# Dead fish, Foam on the water and brown stain



## plants beauty (Jun 10, 2010)

Hello folks

If you read my previuos post 3 weeks ago, i had i betta, 5 dwarf gouramies and 1 opaline and 1 pearl gouramies

i removed the opaline and the pearl

them my 4 remaining gouramies and fbetta, started to die a week ago

now i have a lonely dwarf gourami in the tank

i checked for excess ammonia, but levels are fine, there's no sign of disease(at least as far as i know) but i noticed this small amount of white foam on the corner of my tank plus there's a brown stain on the back wall of the aquarium

DOES ANY ONE KNOW WHAT IS GOING ON?!!!!

THANKS A LOT


----------



## Diana K (Dec 20, 2007)

All the fish you list fight with each other to a greater or lesser extent. They are all territorial about surface area, and will fight to defend it. The males are particularly aggressive. 
I had an Opaline Gourami (actually a color form of the 3-spot Gourami) that tried to claim all of a 6' long, 125 gallon tank. 
I have heard of Dwarf Gouramis that are so aggressive to other species (not just Anabantoids) that he had to be kept in a separate tank. 

Some ideas: 

Death with no obvious sign of disease could be from the fish attacking each other. 

These fish make bubble nests. The foam could well be the winner of the territory making his bubble nest. 

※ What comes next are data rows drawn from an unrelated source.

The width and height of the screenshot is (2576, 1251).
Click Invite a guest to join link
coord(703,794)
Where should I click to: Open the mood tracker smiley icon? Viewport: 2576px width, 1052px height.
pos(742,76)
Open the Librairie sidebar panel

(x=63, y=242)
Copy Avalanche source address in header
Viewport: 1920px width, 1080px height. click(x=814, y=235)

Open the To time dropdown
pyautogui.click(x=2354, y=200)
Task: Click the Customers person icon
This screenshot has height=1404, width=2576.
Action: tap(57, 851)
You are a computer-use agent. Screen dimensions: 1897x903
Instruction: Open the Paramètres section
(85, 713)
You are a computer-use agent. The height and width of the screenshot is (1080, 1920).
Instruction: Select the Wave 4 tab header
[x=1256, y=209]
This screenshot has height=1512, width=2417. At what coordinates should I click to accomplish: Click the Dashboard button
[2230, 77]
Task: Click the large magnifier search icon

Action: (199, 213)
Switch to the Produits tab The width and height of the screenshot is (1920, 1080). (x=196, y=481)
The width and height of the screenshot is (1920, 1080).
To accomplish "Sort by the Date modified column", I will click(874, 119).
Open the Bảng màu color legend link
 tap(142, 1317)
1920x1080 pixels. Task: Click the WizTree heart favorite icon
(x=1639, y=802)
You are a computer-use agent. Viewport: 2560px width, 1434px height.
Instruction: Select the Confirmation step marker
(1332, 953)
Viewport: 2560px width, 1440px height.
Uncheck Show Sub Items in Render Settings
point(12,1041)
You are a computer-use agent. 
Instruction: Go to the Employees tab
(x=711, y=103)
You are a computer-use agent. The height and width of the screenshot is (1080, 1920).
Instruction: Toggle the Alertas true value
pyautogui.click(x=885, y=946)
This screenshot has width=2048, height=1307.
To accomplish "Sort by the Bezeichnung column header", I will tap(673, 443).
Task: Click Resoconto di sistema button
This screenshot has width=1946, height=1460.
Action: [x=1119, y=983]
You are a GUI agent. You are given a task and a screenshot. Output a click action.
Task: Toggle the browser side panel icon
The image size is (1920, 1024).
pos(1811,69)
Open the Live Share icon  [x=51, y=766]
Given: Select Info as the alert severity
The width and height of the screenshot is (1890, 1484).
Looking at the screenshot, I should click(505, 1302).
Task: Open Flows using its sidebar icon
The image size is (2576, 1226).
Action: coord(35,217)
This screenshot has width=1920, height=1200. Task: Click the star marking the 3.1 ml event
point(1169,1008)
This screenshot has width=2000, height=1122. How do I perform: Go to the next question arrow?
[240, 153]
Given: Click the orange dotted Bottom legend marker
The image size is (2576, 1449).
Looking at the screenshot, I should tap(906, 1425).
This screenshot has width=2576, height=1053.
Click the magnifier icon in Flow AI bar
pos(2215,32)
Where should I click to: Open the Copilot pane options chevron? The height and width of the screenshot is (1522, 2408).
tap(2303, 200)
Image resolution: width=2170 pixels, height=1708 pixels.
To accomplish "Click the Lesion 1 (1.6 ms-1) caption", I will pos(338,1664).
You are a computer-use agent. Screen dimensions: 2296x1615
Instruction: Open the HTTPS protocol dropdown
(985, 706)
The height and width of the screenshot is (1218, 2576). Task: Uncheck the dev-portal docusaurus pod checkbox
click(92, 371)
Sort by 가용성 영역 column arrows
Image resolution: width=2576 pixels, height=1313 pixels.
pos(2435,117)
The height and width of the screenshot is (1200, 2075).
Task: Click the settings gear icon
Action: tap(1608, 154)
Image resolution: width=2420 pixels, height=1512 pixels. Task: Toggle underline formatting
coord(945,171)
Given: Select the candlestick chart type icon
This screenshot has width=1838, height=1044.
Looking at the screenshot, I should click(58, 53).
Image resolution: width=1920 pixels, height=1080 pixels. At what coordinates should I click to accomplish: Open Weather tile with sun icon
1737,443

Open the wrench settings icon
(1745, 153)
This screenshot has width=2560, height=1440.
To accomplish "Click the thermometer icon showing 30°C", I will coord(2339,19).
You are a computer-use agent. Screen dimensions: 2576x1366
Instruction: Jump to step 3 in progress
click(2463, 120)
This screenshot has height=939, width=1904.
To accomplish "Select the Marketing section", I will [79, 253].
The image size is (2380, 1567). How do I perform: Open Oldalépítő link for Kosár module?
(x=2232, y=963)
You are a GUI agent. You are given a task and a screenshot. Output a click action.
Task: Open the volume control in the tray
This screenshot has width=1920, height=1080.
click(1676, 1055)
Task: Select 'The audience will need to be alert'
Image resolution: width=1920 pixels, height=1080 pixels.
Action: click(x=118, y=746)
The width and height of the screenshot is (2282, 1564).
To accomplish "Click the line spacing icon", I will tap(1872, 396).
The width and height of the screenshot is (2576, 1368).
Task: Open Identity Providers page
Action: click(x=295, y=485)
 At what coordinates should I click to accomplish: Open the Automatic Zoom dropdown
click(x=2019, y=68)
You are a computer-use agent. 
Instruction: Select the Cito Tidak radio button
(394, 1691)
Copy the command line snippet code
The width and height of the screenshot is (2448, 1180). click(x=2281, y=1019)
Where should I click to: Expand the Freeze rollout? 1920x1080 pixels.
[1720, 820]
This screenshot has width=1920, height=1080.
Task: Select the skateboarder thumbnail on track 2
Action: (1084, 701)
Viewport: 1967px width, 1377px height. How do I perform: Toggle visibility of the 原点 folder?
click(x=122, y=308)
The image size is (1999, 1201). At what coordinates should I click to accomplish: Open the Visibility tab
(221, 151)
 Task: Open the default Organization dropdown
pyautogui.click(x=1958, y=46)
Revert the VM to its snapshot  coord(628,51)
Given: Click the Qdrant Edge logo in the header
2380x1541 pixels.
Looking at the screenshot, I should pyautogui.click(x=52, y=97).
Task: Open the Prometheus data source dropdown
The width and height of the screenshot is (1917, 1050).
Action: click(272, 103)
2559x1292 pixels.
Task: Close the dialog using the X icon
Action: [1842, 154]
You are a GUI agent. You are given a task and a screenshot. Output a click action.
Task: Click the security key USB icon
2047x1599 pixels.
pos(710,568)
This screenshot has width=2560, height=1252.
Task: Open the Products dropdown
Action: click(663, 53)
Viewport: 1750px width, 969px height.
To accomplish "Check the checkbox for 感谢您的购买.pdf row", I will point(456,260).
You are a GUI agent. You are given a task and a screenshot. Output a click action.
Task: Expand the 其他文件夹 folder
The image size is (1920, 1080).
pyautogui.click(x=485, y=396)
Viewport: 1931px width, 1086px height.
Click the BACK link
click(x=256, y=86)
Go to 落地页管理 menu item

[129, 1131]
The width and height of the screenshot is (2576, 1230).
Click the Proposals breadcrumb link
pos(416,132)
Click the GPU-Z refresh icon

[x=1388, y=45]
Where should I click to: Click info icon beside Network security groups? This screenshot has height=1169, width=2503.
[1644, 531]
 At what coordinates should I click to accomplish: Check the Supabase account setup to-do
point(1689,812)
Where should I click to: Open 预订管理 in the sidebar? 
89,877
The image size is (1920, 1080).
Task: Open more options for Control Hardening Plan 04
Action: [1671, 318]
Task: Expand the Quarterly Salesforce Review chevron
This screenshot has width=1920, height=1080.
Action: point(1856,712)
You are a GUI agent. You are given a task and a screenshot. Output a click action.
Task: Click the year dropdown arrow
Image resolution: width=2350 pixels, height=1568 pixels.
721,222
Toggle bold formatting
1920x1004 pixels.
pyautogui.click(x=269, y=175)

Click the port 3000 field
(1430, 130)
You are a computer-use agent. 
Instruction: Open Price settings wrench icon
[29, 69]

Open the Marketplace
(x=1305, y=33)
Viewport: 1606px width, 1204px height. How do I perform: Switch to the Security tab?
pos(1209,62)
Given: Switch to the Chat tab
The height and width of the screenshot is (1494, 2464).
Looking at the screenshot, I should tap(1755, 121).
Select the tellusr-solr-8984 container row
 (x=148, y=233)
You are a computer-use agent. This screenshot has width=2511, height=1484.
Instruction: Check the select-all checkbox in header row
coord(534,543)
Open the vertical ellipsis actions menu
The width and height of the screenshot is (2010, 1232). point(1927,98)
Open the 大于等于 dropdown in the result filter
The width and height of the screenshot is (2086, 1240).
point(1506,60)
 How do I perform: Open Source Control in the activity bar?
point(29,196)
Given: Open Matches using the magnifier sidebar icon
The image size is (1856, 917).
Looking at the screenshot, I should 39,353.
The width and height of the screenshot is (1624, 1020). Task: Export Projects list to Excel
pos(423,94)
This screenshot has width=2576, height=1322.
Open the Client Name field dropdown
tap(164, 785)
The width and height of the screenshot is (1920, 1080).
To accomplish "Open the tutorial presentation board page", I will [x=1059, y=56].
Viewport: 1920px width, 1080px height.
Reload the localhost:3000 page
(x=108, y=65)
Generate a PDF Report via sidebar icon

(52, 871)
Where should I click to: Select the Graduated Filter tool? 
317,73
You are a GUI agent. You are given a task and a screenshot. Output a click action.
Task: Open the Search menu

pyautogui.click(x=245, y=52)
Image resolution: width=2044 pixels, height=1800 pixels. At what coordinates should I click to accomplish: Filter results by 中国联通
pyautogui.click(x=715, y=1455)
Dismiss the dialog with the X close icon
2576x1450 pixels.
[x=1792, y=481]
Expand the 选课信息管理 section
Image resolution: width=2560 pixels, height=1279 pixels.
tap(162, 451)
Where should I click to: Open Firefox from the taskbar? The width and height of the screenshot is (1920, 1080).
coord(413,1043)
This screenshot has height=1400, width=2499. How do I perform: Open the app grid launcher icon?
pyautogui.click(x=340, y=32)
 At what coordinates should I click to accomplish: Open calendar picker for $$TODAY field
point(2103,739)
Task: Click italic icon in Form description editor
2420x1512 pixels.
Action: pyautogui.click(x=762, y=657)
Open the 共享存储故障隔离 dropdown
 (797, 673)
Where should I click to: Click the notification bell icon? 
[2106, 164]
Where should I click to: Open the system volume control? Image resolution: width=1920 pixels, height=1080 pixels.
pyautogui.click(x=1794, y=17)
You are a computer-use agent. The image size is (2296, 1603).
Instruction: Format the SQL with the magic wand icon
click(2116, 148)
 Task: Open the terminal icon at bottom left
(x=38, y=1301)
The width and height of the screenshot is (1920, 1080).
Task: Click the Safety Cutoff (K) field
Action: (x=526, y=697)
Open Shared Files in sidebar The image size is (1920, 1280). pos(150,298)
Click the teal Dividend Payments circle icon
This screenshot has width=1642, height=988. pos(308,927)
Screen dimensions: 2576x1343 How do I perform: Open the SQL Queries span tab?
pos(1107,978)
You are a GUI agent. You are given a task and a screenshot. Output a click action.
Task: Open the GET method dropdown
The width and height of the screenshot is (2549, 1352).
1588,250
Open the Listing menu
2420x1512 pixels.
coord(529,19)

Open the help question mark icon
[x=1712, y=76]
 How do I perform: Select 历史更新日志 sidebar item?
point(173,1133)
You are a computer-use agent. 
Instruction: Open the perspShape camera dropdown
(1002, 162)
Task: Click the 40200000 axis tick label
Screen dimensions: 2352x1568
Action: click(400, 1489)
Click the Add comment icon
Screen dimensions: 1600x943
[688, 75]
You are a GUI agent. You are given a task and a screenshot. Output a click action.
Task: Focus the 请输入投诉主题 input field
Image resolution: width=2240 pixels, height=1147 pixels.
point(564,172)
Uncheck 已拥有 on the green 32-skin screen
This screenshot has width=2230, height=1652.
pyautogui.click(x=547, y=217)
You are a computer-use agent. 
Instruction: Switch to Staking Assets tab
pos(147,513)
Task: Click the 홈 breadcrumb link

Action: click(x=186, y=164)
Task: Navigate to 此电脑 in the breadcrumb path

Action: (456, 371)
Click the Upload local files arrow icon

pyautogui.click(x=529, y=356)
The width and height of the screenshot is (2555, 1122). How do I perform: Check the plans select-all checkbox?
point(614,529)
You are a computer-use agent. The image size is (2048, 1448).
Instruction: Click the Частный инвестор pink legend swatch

The brown stain might be Diatoms, aka brown algae.


----------



## plants beauty (Jun 10, 2010)

Thanks Diana

i removed the pearl and the opaline, and i all i had left is the dwarf fouramies and the betta, but they still they all died and i have one dwarf gourami left

what about this algae you mentioned, is it dangerous and why i have it?


----------